Dataset items
+===+
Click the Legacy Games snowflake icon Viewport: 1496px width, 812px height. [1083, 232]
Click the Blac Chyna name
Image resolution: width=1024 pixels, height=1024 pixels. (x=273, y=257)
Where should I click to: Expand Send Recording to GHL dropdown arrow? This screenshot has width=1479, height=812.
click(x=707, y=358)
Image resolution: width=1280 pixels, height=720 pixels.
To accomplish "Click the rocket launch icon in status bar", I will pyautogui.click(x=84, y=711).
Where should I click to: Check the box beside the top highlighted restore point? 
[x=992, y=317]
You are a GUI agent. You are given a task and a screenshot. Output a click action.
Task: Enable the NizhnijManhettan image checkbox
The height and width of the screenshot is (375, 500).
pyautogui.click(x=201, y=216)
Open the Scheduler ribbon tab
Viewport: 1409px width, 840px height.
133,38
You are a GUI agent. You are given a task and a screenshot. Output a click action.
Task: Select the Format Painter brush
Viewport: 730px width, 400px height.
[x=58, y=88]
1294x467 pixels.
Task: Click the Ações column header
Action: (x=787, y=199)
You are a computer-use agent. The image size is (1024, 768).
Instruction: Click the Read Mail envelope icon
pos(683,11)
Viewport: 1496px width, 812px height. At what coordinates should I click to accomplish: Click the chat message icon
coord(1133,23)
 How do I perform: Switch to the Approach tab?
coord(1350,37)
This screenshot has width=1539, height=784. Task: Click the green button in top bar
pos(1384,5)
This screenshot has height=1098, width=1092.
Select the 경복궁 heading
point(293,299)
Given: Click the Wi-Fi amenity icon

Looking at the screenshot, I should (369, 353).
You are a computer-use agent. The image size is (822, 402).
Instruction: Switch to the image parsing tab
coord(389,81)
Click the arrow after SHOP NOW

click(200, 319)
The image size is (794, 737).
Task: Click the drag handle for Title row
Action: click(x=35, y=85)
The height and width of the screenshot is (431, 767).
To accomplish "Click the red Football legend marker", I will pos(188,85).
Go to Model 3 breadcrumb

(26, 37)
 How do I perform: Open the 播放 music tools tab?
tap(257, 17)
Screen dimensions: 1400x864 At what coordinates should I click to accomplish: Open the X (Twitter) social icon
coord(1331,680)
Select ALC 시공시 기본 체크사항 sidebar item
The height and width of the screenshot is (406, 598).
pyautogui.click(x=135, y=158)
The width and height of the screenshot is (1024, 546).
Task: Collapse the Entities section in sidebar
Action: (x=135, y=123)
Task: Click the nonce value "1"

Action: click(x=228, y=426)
+===+
▸ Given instruction:
Copy out every line of the dataset items word for word, keeping them in the same order.

▸ Task answer:
Click the Legacy Games snowflake icon Viewport: 1496px width, 812px height. [1083, 232]
Click the Blac Chyna name
Image resolution: width=1024 pixels, height=1024 pixels. (x=273, y=257)
Where should I click to: Expand Send Recording to GHL dropdown arrow? This screenshot has width=1479, height=812.
click(x=707, y=358)
Image resolution: width=1280 pixels, height=720 pixels.
To accomplish "Click the rocket launch icon in status bar", I will pyautogui.click(x=84, y=711).
Where should I click to: Check the box beside the top highlighted restore point? 
[x=992, y=317]
You are a GUI agent. You are given a task and a screenshot. Output a click action.
Task: Enable the NizhnijManhettan image checkbox
The height and width of the screenshot is (375, 500).
pyautogui.click(x=201, y=216)
Open the Scheduler ribbon tab
Viewport: 1409px width, 840px height.
133,38
You are a GUI agent. You are given a task and a screenshot. Output a click action.
Task: Select the Format Painter brush
Viewport: 730px width, 400px height.
[x=58, y=88]
1294x467 pixels.
Task: Click the Ações column header
Action: (x=787, y=199)
You are a computer-use agent. The image size is (1024, 768).
Instruction: Click the Read Mail envelope icon
pos(683,11)
Viewport: 1496px width, 812px height. At what coordinates should I click to accomplish: Click the chat message icon
coord(1133,23)
 How do I perform: Switch to the Approach tab?
coord(1350,37)
This screenshot has width=1539, height=784. Task: Click the green button in top bar
pos(1384,5)
This screenshot has height=1098, width=1092.
Select the 경복궁 heading
point(293,299)
Given: Click the Wi-Fi amenity icon

Looking at the screenshot, I should (369, 353).
You are a computer-use agent. The image size is (822, 402).
Instruction: Switch to the image parsing tab
coord(389,81)
Click the arrow after SHOP NOW

click(200, 319)
The image size is (794, 737).
Task: Click the drag handle for Title row
Action: click(x=35, y=85)
The height and width of the screenshot is (431, 767).
To accomplish "Click the red Football legend marker", I will pos(188,85).
Go to Model 3 breadcrumb

(26, 37)
 How do I perform: Open the 播放 music tools tab?
tap(257, 17)
Screen dimensions: 1400x864 At what coordinates should I click to accomplish: Open the X (Twitter) social icon
coord(1331,680)
Select ALC 시공시 기본 체크사항 sidebar item
The height and width of the screenshot is (406, 598).
pyautogui.click(x=135, y=158)
The width and height of the screenshot is (1024, 546).
Task: Collapse the Entities section in sidebar
Action: (x=135, y=123)
Task: Click the nonce value "1"

Action: click(x=228, y=426)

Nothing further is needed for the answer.